Too Many Scientists?

Readers of Minding the Campus are familiar with the argument that universities produce far too many graduates in "impractical" humanities majors. This point applies especially to graduate education in the liberal arts, where today's students are welcomed into a leftist fellowship with poor job prospects.

Jordan Weissmann of the Atlantic claims to upend this narrative by showing that graduate students in the science face increasing dim employment opportunities, too. Biology, physics, and chemistry PhDs are more likely to be unemployed than employed upon graduation, and engineering PhDs are only slightly more likely to be employed. This indicates to him that the United States has a "scientist surplus," contrary to the lamentations of politicians and industry who decry Americans' lack of practical scientific skills

His analysis, however, is somewhat incomplete. He does not draw our attention to the data in his own graphs showing that most biology, physics, and chemistry PhDs enroll in post-doctoral positions rather than start work after graduation. Since post-doctoral appointments are often a prerequisite to later advancement--and, in some cases, tenure-track positions--there is little reason to believe that the bulk of science PhDs take these positions because they have no other options. If we consider graduates who obtain post-docs upon graduation "successful," then the figure of "unsuccessful" PhDs becomes less impressive.         

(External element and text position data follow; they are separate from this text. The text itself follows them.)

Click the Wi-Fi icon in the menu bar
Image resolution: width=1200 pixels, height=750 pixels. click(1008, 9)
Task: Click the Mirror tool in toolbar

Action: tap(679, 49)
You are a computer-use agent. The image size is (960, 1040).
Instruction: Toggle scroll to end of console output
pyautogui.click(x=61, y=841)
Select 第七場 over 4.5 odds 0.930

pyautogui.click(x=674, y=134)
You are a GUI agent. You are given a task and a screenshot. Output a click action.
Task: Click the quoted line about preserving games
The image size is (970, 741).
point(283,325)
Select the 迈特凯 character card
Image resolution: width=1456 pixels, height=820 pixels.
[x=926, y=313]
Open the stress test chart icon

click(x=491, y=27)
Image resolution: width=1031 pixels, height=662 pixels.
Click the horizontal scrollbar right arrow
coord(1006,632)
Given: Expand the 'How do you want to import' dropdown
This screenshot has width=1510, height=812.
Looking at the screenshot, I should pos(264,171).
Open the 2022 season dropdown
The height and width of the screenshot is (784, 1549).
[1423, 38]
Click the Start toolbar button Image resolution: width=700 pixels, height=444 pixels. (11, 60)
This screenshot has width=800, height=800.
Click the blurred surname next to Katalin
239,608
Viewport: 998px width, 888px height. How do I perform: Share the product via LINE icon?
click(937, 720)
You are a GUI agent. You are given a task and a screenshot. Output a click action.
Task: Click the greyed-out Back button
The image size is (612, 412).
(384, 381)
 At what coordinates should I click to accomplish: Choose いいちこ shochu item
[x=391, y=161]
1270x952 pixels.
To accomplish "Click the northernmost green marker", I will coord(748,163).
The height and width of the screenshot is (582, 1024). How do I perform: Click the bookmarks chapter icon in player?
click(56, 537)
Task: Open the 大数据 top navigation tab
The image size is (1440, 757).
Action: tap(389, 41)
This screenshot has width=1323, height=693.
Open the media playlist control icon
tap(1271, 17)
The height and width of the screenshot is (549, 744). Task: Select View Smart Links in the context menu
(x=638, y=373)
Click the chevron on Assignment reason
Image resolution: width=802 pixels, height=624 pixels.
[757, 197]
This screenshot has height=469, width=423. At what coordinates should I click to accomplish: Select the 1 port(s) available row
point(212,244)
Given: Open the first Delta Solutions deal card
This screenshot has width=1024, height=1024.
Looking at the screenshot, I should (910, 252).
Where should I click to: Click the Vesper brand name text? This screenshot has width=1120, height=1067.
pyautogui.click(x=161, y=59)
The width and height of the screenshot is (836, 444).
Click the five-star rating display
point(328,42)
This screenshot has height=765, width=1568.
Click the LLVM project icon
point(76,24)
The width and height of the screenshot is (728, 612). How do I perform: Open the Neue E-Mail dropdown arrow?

Regardless, we still find that the percentages of unemployed life sciences and physical sciences PhDs at graduation are around 37 and 31 percent, respectively. Weissmann is therefore correct to point out that the job outlook for science graduate students is not as rosy as many make it out to be. However, he does not carry his argument to its logical extension. Indeed, if prospects for scientists are as bad as he makes it, perhaps are our universities are graduating too many science PhDs. If this conclusion is accurate, we'll need to consider ways to make federal spending on scientific training more effective.